Given passage –
++++
Changing Lives with Discipline and Imagination

Members of Kenyon's board recognize great teaching each year with the Trustee Teaching Excellence Awards, but it's often the students who make the nominations. Who better than students and former students to sing the praises of the 2009 winners, Charles P. McIlvaine Professor of English Perry Lentz '64 and Associate Professor of Biology Robert Mauck.

Lentz, who joined the faculty in 1969 and won a trustee teaching award in 1992, won the award for professors who have been teaching at the College more than ten years. After four decades of teaching at Kenyon, Lentz retired this spring. His name is now fixed on the roll call of iconic English professors with the completion of Lentz House, a new home for the English Department.

Mauck won the award for a faculty member who has been teaching at Kenyon less than ten years. He conducts much of his research on storm-petrels at the Bowdoin Scientific Station at Kent Island in New Brunswick, Canada, and has taken a number of Kenyon students along to take part in the field studies.
++++
Data records –
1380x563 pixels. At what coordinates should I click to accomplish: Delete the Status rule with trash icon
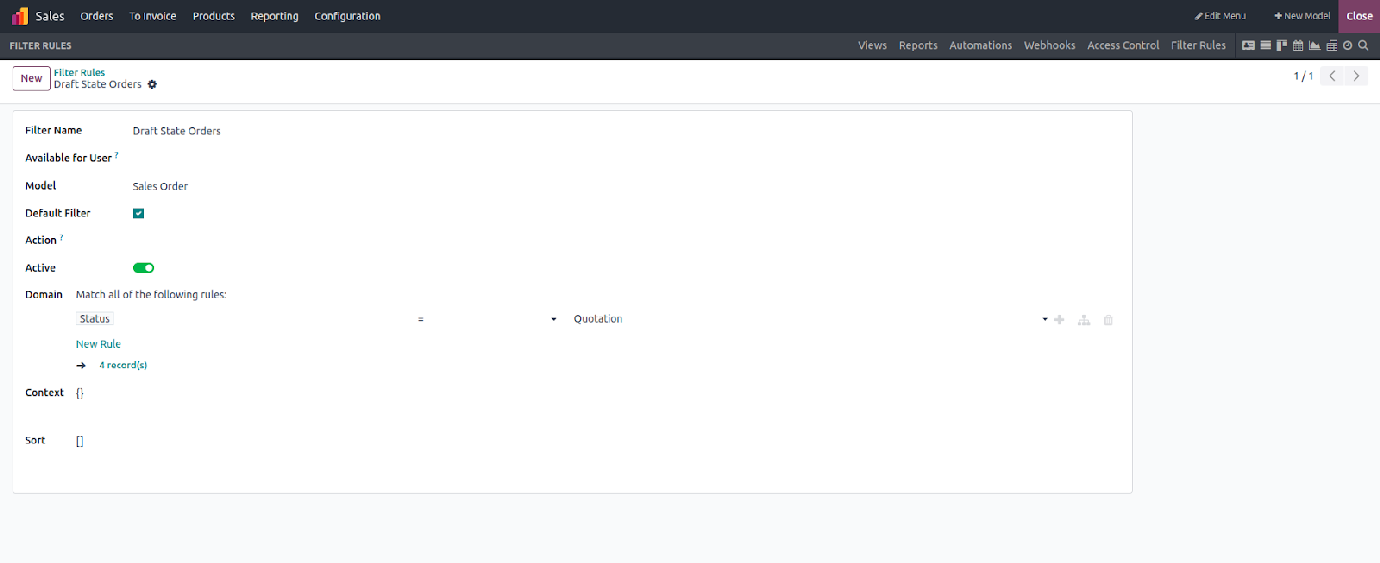tap(1108, 320)
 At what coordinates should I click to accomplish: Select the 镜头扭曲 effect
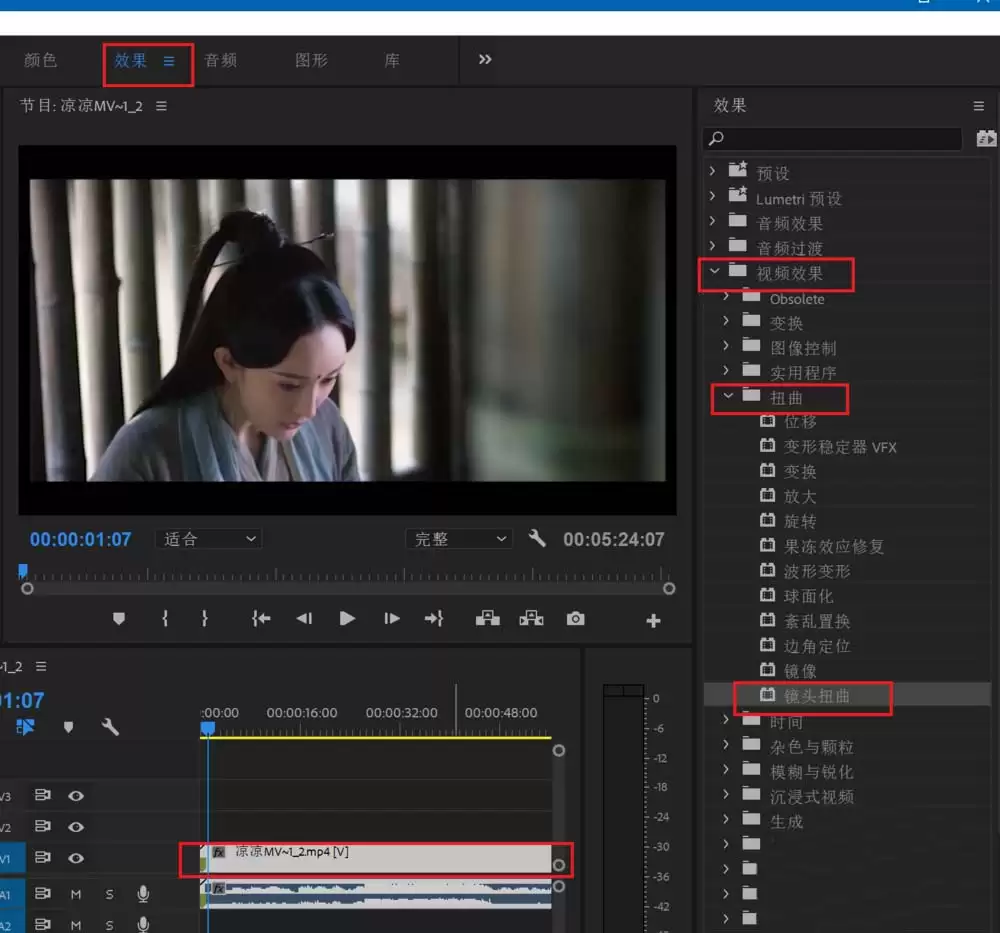click(x=816, y=696)
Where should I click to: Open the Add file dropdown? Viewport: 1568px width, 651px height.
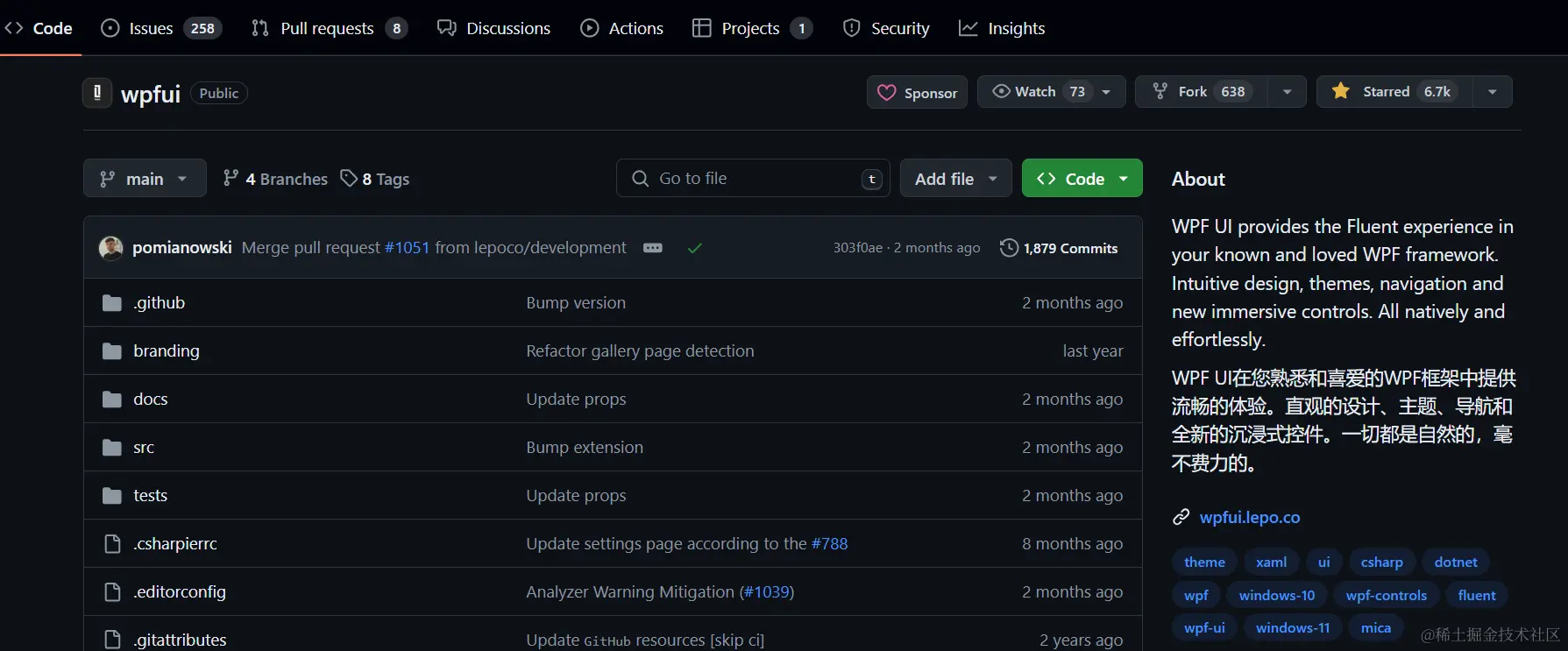[x=955, y=178]
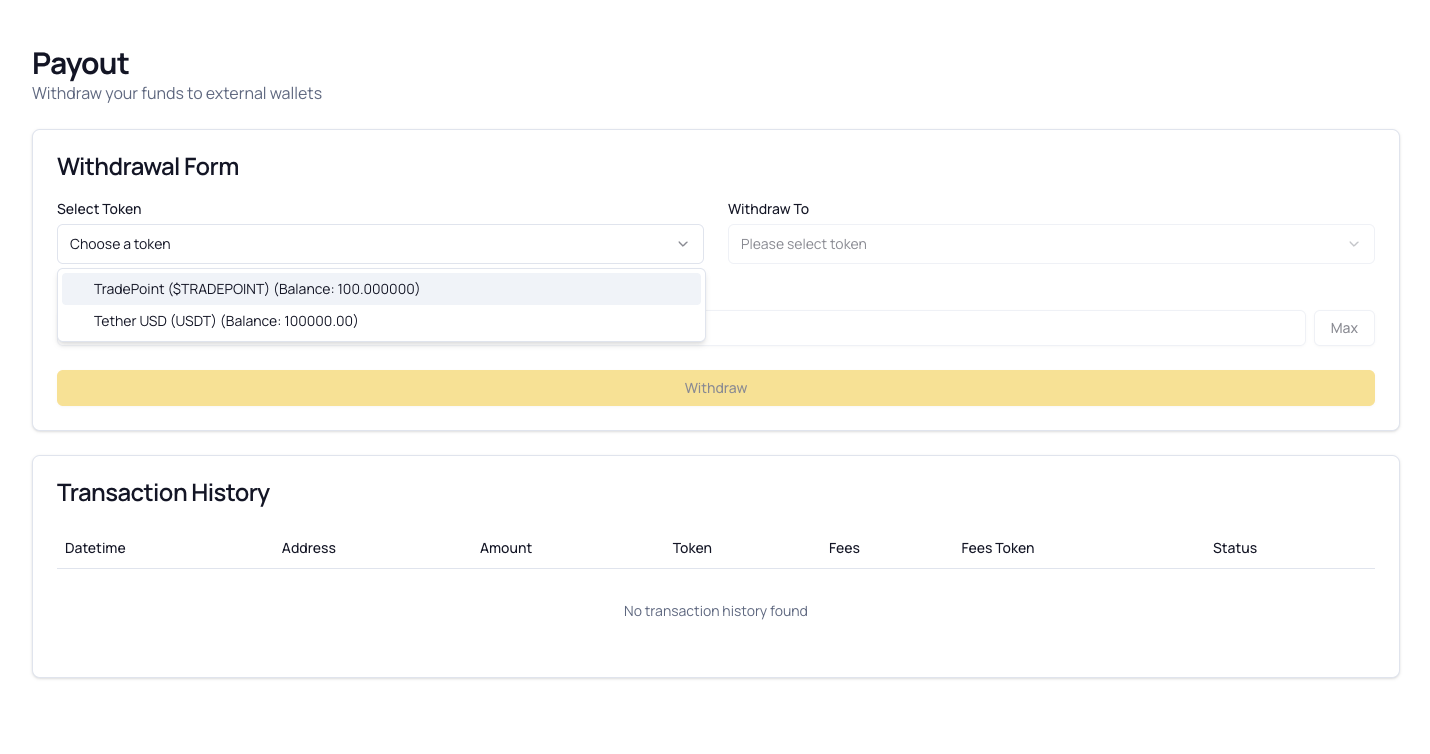Screen dimensions: 1430x754
Task: Click the Amount column header
Action: click(x=506, y=548)
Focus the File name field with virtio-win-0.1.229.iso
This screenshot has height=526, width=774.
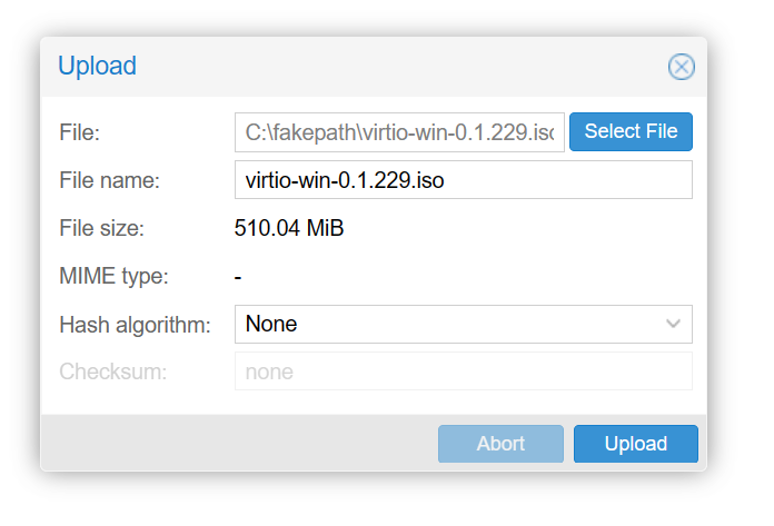tap(464, 180)
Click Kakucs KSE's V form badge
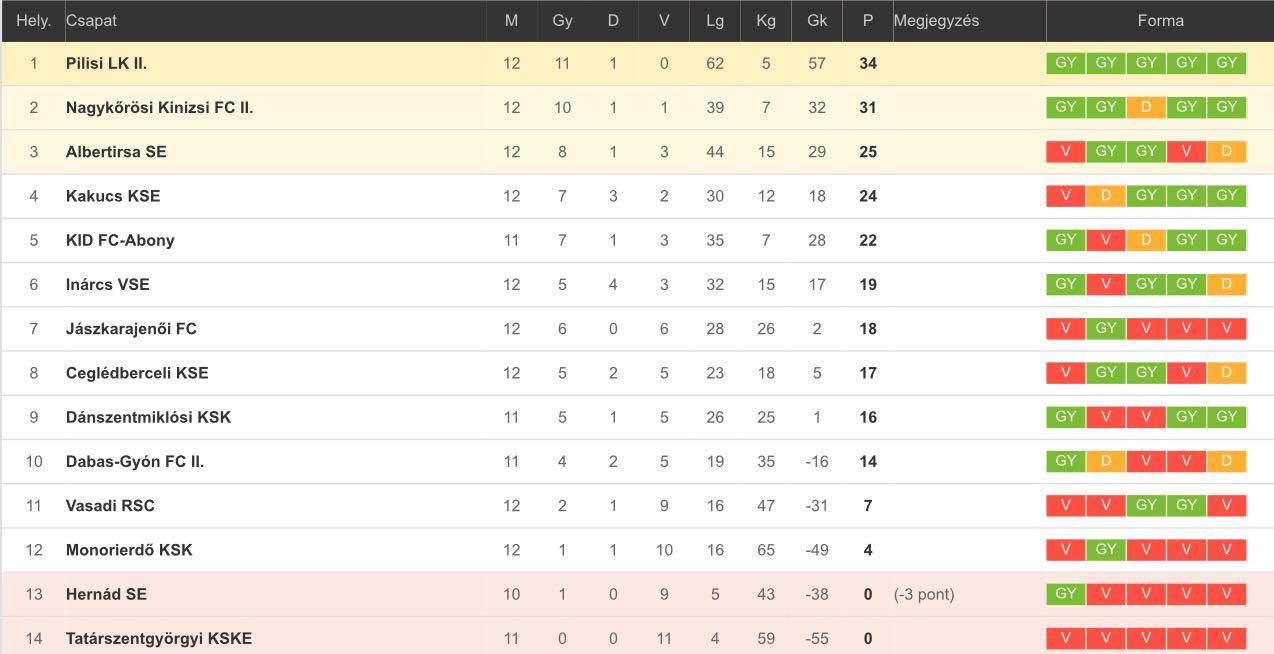Image resolution: width=1274 pixels, height=654 pixels. [1066, 196]

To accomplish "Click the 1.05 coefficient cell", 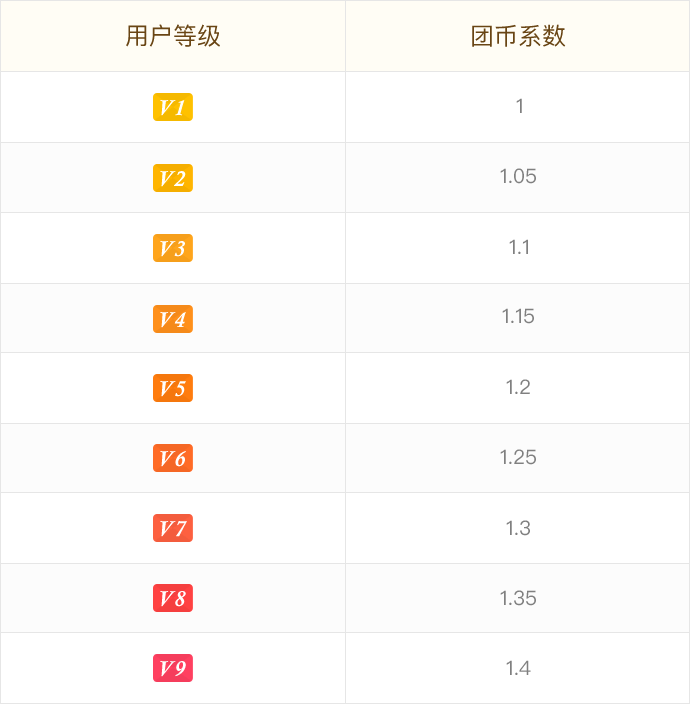I will [x=518, y=176].
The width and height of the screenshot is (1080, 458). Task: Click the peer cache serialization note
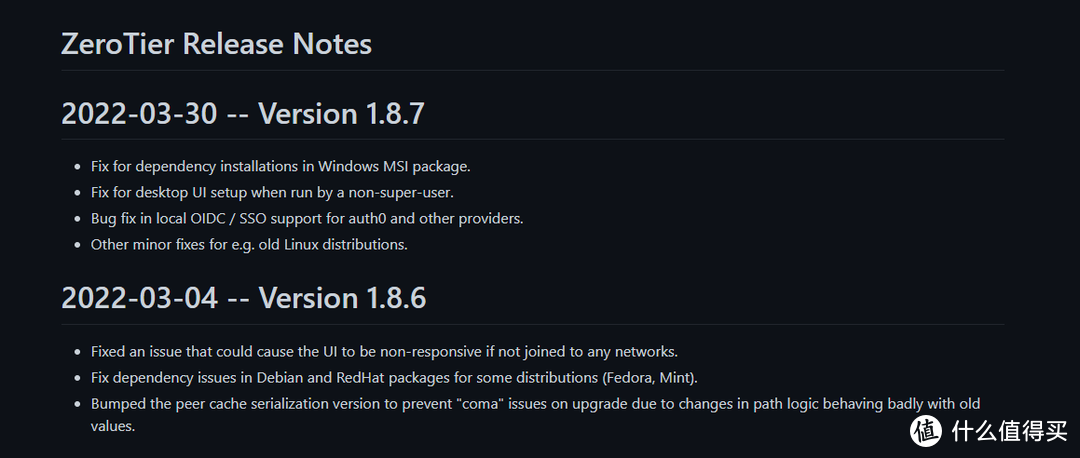tap(535, 404)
++++
Exercise – Can you restate the part of the Kenyon teaching awards article that opens with "Changing Lives with" and closes with "Biology Robert Mauck.", replacing "students" with "pupils" each time it appears?

Solution to this problem –
Changing Lives with Discipline and Imagination

Members of Kenyon's board recognize great teaching each year with the Trustee Teaching Excellence Awards, but it's often the pupils who make the nominations. Who better than pupils and former pupils to sing the praises of the 2009 winners, Charles P. McIlvaine Professor of English Perry Lentz '64 and Associate Professor of Biology Robert Mauck.